Personal information
- Full name: Roy Austin Westbrook
- Born: 3 January 1889 Scottsdale, Tasmania, Australia
- Died: 7 August 1961 (aged 72) Wellington, New Zealand
- Batting: Right-handed
- Role: Batsman
- Relations: Keith Westbrook (brother); Russell Westbrook (uncle);

Domestic team information
- 1910/11–1913/14: Tasmania
- 1914/15–1921/22: Otago
- Source: CricInfo, 20 January 2016

= Roy Westbrook =

Australian cricketer

Roy Austin Westbrook (3 January 1889 - 7 August 1961) was an Australian-born cricketer. He played three first-class matches for Tasmania between the 1910–11 and 1913–14 seasons and 11 matches in New Zealand for Otago between 1914–15 and 1921–22.

Westbrook was born at Scottsdale in Tasmania in 1889 and educated at Launceston Grammar School. He played cricket for teams representing the North of Tasmania from 1908 to 1909, as had a number of members of his extended family, before making his first-class debut for the Tasmanian team in 1910–11. On debut he made scores of 16 and 14 against the touring South African Test team in January 1911. He played twice more for the Tasmanian team, a 1911–12 match against Victoria and a 1913–14 match against New South Wales. Westbrook worked for the Union Steam Ship Company at Launceston and in early 1914 was transferred to work at the company's office at Dunedin in New Zealand.

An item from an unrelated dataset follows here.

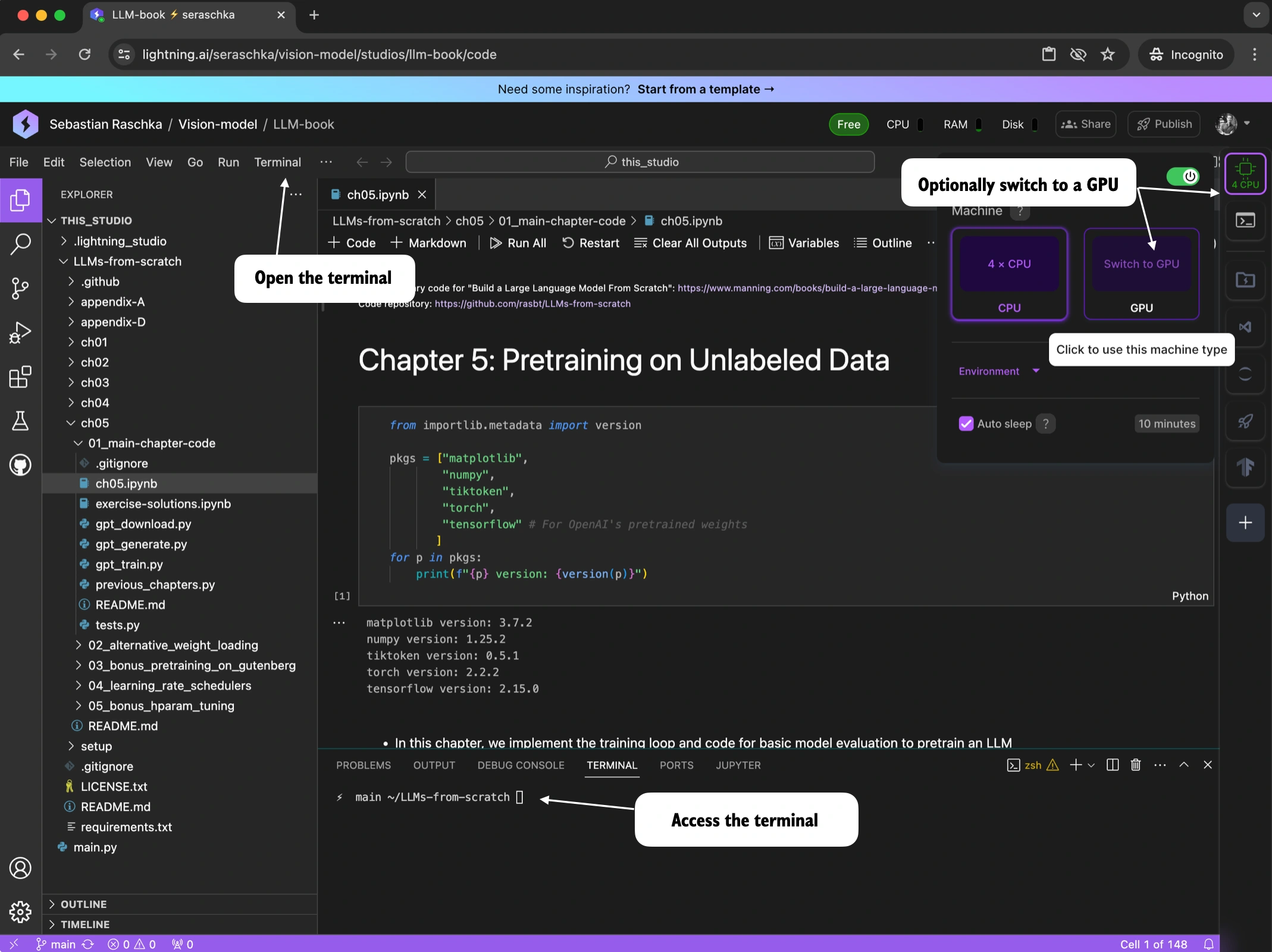Viewport: 1272px width, 952px height.
Task: Kill terminal with the trash icon
Action: 1135,765
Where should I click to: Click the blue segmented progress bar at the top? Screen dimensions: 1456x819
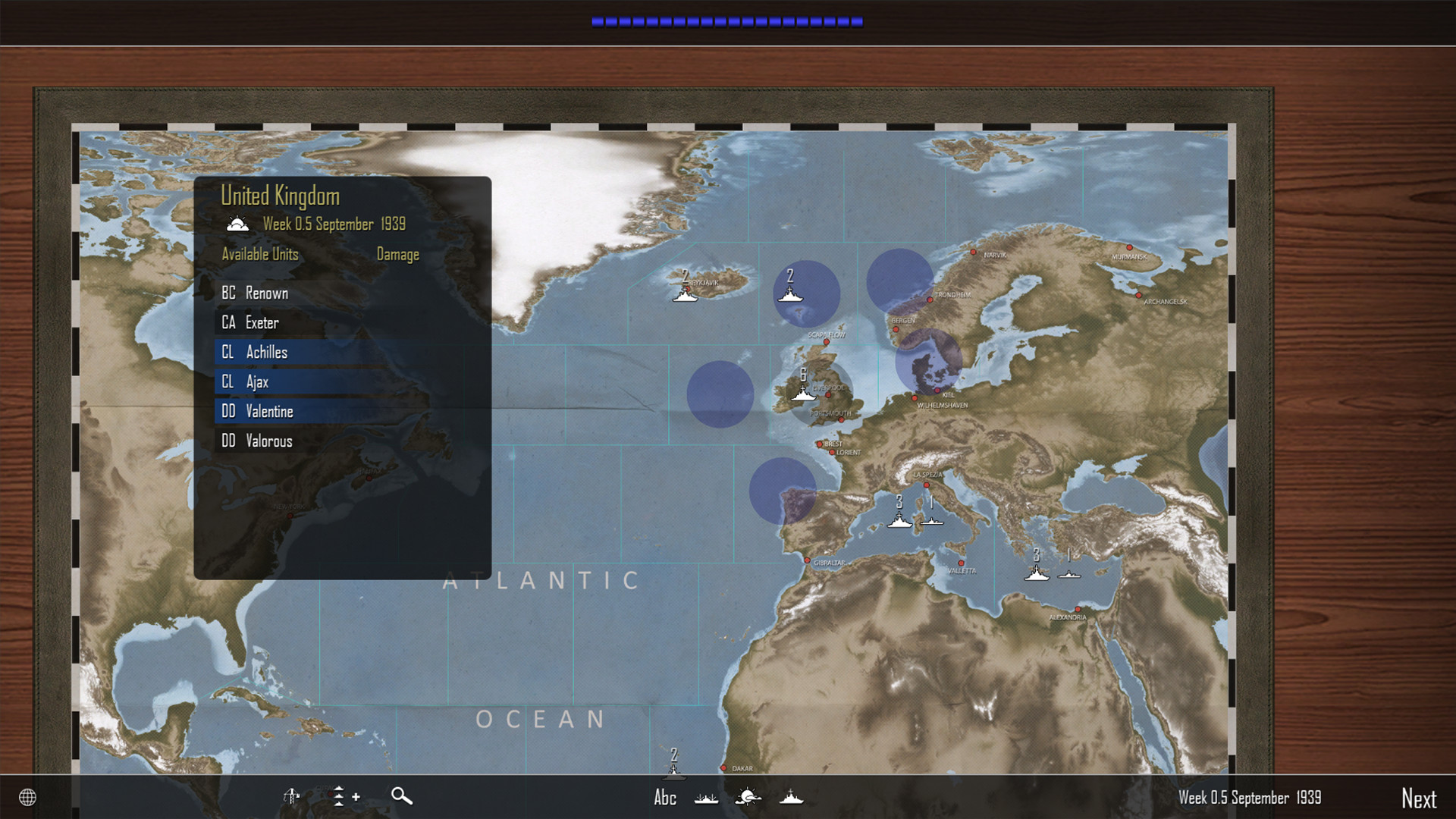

After moving to Dunedin, where he played for the Carisbrook club, Westbrook played twice for the Otago representative team against Southland during the 1914–15 season. He did not play any further wartime cricket, but appeared in nine more first-class matches for the province between the 1918–19 and 1921–22 seasons, including playing against the touring Australians in 1920–21. In his 11 matches for Otago he scored 282 runs, with a highest score of 40. This was the second highest first-class score of his career―he had made 41 against Victoria in his second match for Tasmania.

During the 1921–22 season Westbrook left Dunedin and moved to Wellington where he played for the YMCA and Wellington clubs. He played with "consistently fine form" in club cricket and was considered one of the better batsmen in the Wellington area and a possibility for selection for the Wellington team in 1925–26. As late as 1929 he was being described as "a most reliable batsman", although in the event he did not win selection to the provincial team. He played into the 1930s and was a member of the Wellington club's committee.

Westbrook married Frances Hankinson in 1932. He died at Wellington in 1961 at the age of 72. His brother, Keith Westbrook, and uncle, Russell Westbrook, both played first-class cricket for Tasmania.